Complex Event Processing - Contextual Framework
There are two classes of data processing: batch and stream. During batch processing, a group of data elements is processed in entirety. A batch has crisp boundaries related to starting and stopping. Stream processing is a continuous process, where data elements are processed as they are received continuously. One type of stream processing is Complex Event Processing (CEP). CEP extends stream processing by supporting the combination of data elements from multiple streams and the construction of layers of abstraction. CEP has been extended to include semantic, probabilistic, predictive, and other forms of event processing. CEP systems utilize rules. Traditionally, rules have been written subject matter experts. Challenges related to manual rule generation include human error (for example including a value in Fahrenheit instead of Celsius), inability to handle emerging patterns, and scarcity of resources. An emerging area of research is the programmatic generation of rules.

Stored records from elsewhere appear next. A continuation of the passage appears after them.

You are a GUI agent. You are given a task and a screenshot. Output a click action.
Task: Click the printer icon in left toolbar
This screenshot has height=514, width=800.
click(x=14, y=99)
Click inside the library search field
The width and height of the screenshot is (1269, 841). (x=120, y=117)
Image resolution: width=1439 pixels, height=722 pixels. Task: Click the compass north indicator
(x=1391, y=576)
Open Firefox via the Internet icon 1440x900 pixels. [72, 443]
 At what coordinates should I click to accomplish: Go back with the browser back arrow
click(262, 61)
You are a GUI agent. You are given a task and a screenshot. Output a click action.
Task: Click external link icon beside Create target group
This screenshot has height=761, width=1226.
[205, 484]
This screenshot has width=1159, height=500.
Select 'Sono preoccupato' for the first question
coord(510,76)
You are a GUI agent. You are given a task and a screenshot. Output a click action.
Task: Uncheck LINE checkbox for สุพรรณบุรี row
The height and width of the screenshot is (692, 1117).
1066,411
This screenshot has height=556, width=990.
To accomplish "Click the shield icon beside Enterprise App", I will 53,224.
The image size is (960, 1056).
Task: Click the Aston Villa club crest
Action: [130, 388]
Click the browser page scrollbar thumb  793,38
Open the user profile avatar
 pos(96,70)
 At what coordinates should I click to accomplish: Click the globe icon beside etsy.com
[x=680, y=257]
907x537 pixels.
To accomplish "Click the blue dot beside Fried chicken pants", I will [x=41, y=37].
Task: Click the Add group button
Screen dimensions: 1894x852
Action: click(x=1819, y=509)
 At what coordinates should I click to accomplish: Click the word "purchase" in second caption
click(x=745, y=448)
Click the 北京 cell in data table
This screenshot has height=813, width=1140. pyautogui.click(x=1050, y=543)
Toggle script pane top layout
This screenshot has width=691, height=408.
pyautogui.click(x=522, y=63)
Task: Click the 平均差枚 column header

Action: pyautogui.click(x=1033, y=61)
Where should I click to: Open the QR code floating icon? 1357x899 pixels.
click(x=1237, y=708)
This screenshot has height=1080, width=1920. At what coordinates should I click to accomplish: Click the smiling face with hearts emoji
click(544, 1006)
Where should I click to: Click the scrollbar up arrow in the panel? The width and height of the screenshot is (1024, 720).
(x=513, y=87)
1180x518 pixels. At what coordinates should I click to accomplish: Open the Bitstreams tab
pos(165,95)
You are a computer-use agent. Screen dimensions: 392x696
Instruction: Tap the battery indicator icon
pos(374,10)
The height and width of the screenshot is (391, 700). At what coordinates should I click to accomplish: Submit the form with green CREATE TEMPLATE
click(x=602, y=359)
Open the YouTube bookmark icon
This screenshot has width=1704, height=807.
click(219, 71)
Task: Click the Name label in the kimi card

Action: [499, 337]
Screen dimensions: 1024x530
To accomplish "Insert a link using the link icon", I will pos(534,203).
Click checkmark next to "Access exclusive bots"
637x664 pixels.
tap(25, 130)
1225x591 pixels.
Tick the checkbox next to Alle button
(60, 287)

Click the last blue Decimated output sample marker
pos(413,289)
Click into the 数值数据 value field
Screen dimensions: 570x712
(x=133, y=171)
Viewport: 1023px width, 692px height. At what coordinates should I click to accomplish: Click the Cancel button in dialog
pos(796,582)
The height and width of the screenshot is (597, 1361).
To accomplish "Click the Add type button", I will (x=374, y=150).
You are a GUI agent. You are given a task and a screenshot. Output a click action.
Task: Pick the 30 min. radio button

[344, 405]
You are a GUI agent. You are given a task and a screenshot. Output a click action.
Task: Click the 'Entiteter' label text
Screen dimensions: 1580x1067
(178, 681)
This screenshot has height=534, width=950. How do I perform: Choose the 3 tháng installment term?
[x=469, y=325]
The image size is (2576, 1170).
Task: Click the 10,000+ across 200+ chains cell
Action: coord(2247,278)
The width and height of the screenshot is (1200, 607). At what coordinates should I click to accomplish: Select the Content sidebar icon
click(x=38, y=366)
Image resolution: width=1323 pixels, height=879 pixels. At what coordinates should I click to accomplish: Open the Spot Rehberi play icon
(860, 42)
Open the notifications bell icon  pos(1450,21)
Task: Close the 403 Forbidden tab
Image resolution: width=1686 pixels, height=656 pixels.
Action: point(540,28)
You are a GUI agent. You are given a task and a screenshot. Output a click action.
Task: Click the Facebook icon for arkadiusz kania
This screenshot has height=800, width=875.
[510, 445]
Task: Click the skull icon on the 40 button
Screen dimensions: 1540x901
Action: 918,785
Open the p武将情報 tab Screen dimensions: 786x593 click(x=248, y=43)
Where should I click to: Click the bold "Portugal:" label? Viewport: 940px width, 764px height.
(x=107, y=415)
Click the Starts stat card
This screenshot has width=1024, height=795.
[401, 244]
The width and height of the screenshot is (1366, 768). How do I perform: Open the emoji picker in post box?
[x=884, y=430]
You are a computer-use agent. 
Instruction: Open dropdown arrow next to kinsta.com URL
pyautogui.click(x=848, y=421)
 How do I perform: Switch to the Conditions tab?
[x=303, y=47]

Rules can be generated or refined, in multiple ways. Example approaches include Markov processes (Xuewei, Dongxia, Minhuan, & Xiaoxia, 2014), machine learning and statistics (Mehdiyev, Krumeich, Enke, Werth, & Loos, 2015), deductive reasoning (Margara, Cugola, & Tamburrelli, 2014), univariant time series analysis (Mousheimish, Taher, & Zeitouni, 2016), and clustering (Lee & Jung, 2016). The proposed area of research is the application of reinforcement learning to CEP rule generation.
References
Lee, O. J., & Jung, J. E. (2016). Sequence clustering-based automated rule generation for adaptive Complex Event Processing. Future Generation Computer Systems. doi:10.1016/j.future.2016.02.011
Margara, A., Cugola, G., & Tamburrelli, G. (2014). Learning from the past: automated rule generation for complex event processing. Paper presented at the Proceedings of the 8th ACM International Conference on Distributed Event-Based Systems, Mumbai, India.
Mehdiyev, N., Krumeich, J., Enke, D., Werth, D., & Loos, P. (2015). Determination of rule patterns in Complex Event Processing using machine learning techniques. Procedia Computer Science, 61, 395-401. doi:10.1016/j.procs.2015.09.168
Mousheimish, R., Taher, Y., & Zeitouni, K. (2016). Automatic learning of predictive rules for complex event processing: doctoral symposium. Paper presented at the Proceedings of the 10th ACM International Conference on Distributed and Event-based Systems, Irvine, California.
Xuewei, F., Dongxia, W., Minhuan, H., & Xiaoxia, S. (2014, 24-27 Aug. 2014). An Approach of Discovering Causal Knowledge for Alert Correlating Based on Data Mining. Paper presented at the Dependable, Autonomic and Secure Computing (DASC), 2014 IEEE 12th International Conference on.
Where can CEP be applied and what pitfalls are there if any? Can this be applied to logistics?